Why do square roots have two solutions and cube roots only have one solution?

Answer 1

Square roots only have two solutions if the number is positive, if the number is negative it has no solutions.

Actually ALL numbers (including negative numbers) have two square roots and three cube roots - just not all of them are real numbers; some are complex numbers.

What is a complex number?

A complex number is a number which is the sum of two parts: a real part and an imaginary part, ie are of the form (a + bi):

a is the real part;

bi is the imaginary part which is a real number (b) multiplied by the square root of -1 which is an imaginary value. To avoid having to write √-1 all the time, the little 'i' is used instead, ie i² = -1.

Now the square roots of negative numbers can be found:

eg √-4 = √(4 × -1) = √4 √-1 = 2i → the square root of -4 is ±2i.

What about cube roots?

³√8 = 2 is the real root, but there are two further complex roots: (-1 + √3 i) and (-1 - √3 i). I'll cube the first to show it does indeed equal 8 (remember that i² = -1)

(-1 + √3 i)³ = (-1 + √3 i)(-1 + √3 i)(-1 + √3 i)

= (-1 + √3 i)((-1)×(-1) + -1 × √3 i + -1 × √3 i + (√3 i)×(√3 i))

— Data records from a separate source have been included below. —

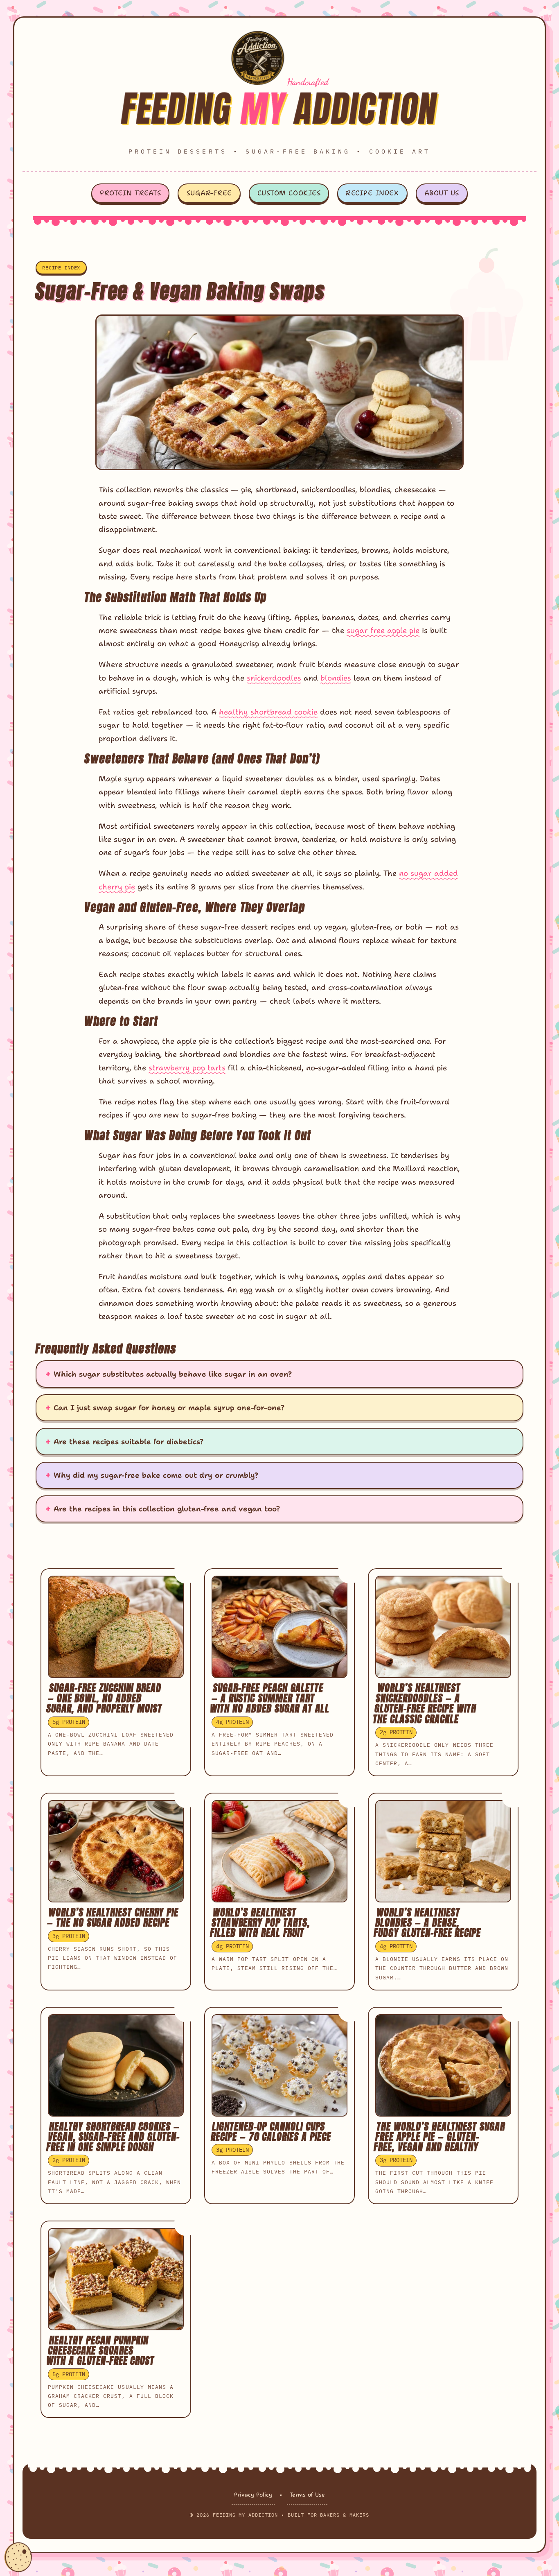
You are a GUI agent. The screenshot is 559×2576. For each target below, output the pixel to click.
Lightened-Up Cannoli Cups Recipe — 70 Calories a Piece (271, 2131)
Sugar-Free (209, 192)
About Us (441, 192)
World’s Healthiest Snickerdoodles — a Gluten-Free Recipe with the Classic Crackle (425, 1703)
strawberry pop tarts (187, 1068)
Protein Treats (130, 192)
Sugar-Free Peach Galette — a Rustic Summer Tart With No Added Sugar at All (270, 1698)
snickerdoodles (274, 678)
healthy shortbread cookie (268, 712)
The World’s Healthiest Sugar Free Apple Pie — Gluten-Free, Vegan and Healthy (439, 2136)
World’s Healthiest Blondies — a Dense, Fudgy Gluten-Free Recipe (427, 1922)
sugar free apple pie (383, 630)
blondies (335, 678)
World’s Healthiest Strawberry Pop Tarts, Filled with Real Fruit (260, 1922)
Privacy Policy (253, 2494)
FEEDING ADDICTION (280, 108)
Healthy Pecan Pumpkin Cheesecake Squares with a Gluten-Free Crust (100, 2350)
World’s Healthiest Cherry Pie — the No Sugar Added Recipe (113, 1917)
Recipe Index (372, 192)
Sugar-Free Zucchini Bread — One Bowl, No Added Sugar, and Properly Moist (104, 1698)
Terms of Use (307, 2494)
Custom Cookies (288, 192)
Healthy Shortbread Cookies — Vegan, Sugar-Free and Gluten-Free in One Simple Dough (113, 2136)
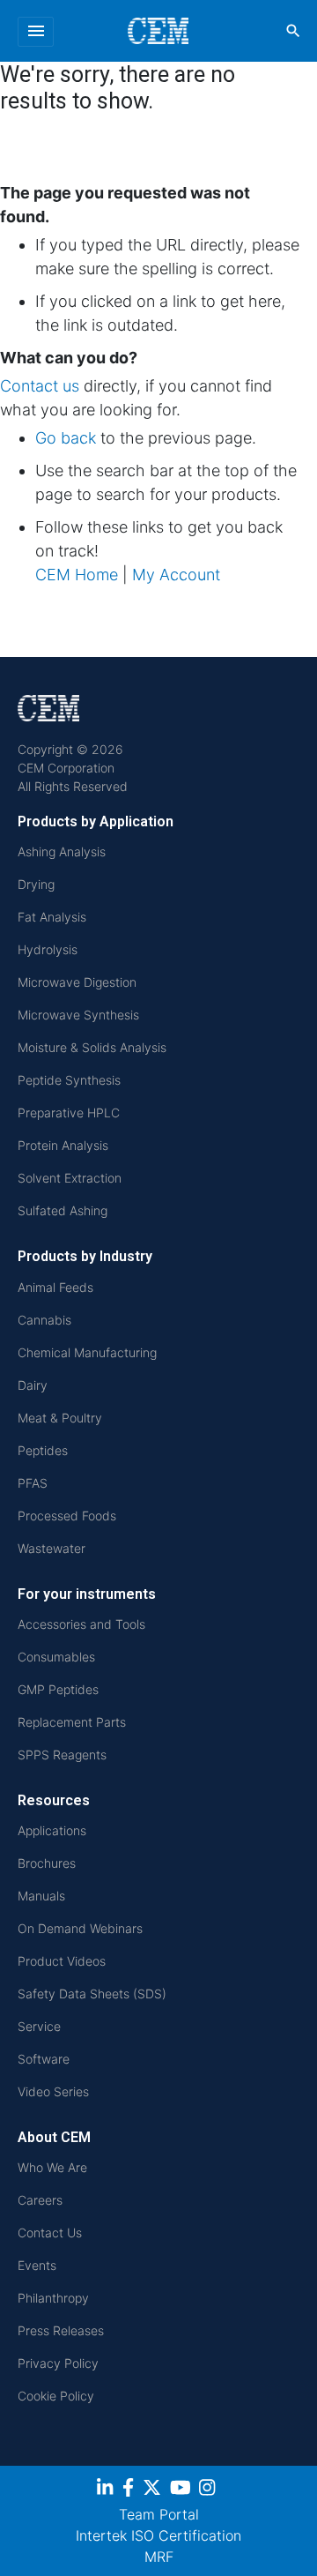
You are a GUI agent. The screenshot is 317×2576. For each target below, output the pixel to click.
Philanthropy (53, 2297)
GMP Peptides (58, 1689)
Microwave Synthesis (78, 1014)
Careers (40, 2199)
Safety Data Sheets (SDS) (92, 1993)
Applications (52, 1830)
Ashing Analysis (62, 851)
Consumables (56, 1656)
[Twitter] (154, 2490)
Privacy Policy (58, 2363)
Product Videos (62, 1960)
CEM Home (76, 574)
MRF (158, 2556)
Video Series (53, 2091)
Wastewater (51, 1548)
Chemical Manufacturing (87, 1352)
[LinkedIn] (107, 2490)
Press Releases (61, 2330)
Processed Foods (67, 1515)
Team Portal (159, 2514)
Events (37, 2265)
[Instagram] (209, 2490)
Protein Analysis (63, 1145)
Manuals (41, 1895)
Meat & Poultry (60, 1417)
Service (39, 2026)
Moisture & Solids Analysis (92, 1047)
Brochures (47, 1862)
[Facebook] (130, 2490)
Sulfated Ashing (62, 1210)
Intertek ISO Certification (158, 2535)
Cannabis (44, 1319)
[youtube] (182, 2490)
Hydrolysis (47, 949)
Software (44, 2058)
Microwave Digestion (77, 981)
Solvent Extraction (70, 1177)
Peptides (43, 1450)
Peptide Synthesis (69, 1079)
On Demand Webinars (80, 1928)
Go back (65, 438)
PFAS (33, 1482)
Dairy (33, 1385)
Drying (36, 884)
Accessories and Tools (81, 1624)
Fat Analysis (52, 916)
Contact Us (50, 2232)
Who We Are (52, 2167)
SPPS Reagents (62, 1754)
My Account (176, 574)
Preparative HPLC (69, 1112)
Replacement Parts (72, 1721)
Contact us (39, 386)
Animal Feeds (55, 1287)
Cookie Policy (56, 2395)
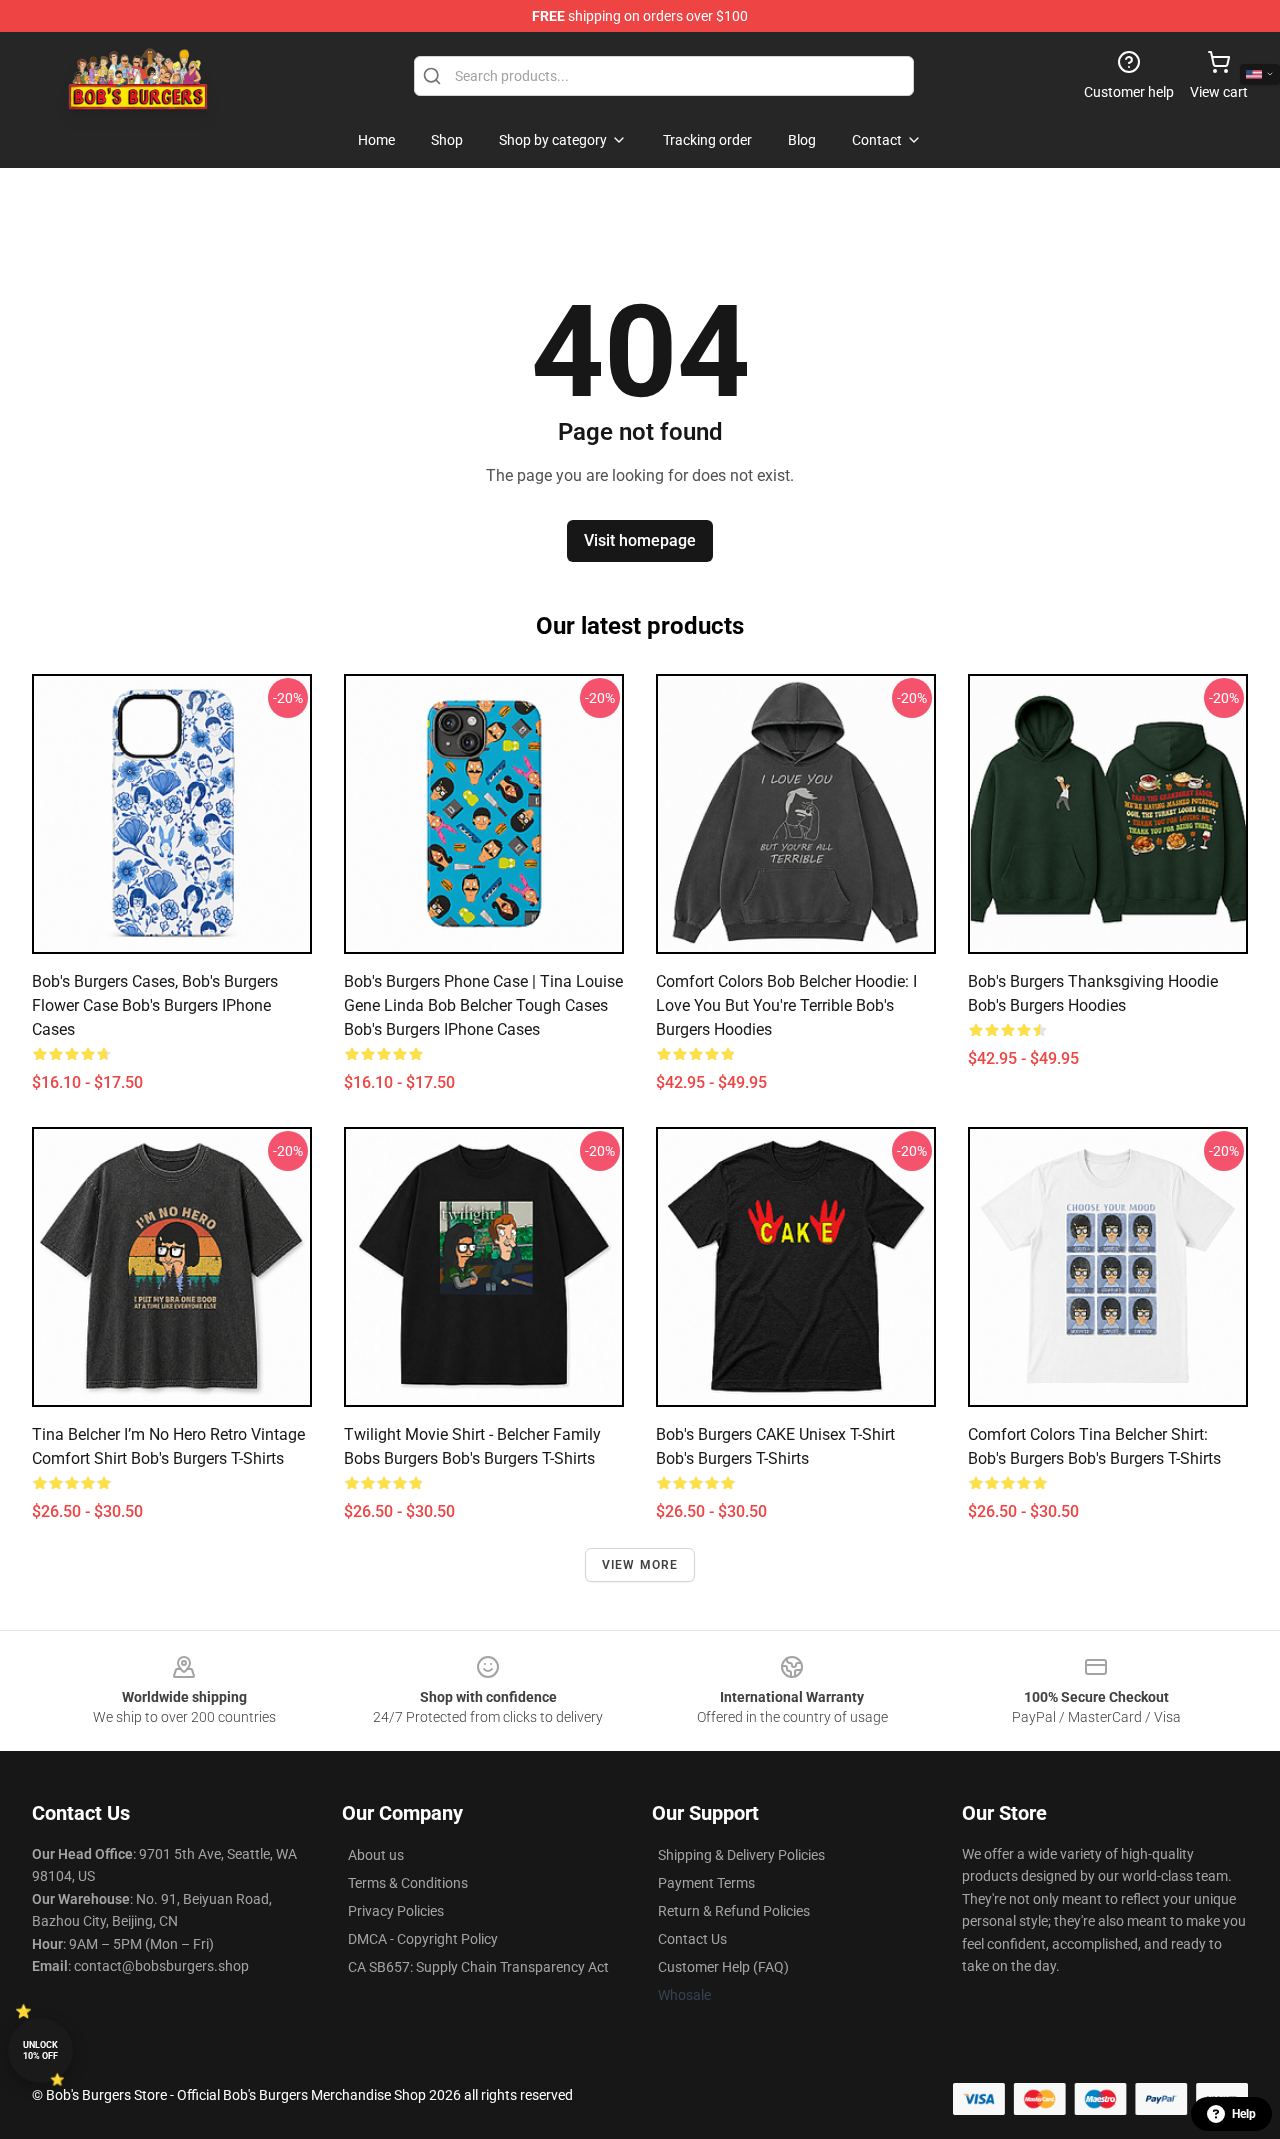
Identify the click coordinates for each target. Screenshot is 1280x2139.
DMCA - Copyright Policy (423, 1939)
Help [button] (1244, 2114)
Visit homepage (640, 540)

= (-1 + √3 i)(1 - 2 (√3 i) + 3i²)

= (-1 + √3 i)(1 - 2 (√3 i) + 3 × -1)

= (-1 + √3 i)(1 - 2 (√3 i) - 3)

= (-1 + √3 i)(-2 - 2 (√3 i))

= (-1 + √3 i)(-1 - √3 i) × 2

= ((-1)² - (√3 i)²) × 2

= (1 - (-3)) × 2

= (1 + 3) × 2

= 4 × 2

= 8

Similar cubing of (-1 - √3 i) equals 8.